● What this task involves:
Can you reproduce every one of the rows below verbatim?

......

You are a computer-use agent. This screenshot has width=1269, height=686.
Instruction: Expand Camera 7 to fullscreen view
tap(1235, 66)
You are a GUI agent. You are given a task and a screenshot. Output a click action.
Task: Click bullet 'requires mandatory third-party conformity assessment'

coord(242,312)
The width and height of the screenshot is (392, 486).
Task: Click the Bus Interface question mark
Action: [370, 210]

......

● Solution for this exercise:
You are a computer-use agent. This screenshot has width=1269, height=686.
Instruction: Expand Camera 7 to fullscreen view
tap(1235, 66)
You are a GUI agent. You are given a task and a screenshot. Output a click action.
Task: Click bullet 'requires mandatory third-party conformity assessment'

coord(242,312)
The width and height of the screenshot is (392, 486).
Task: Click the Bus Interface question mark
Action: [370, 210]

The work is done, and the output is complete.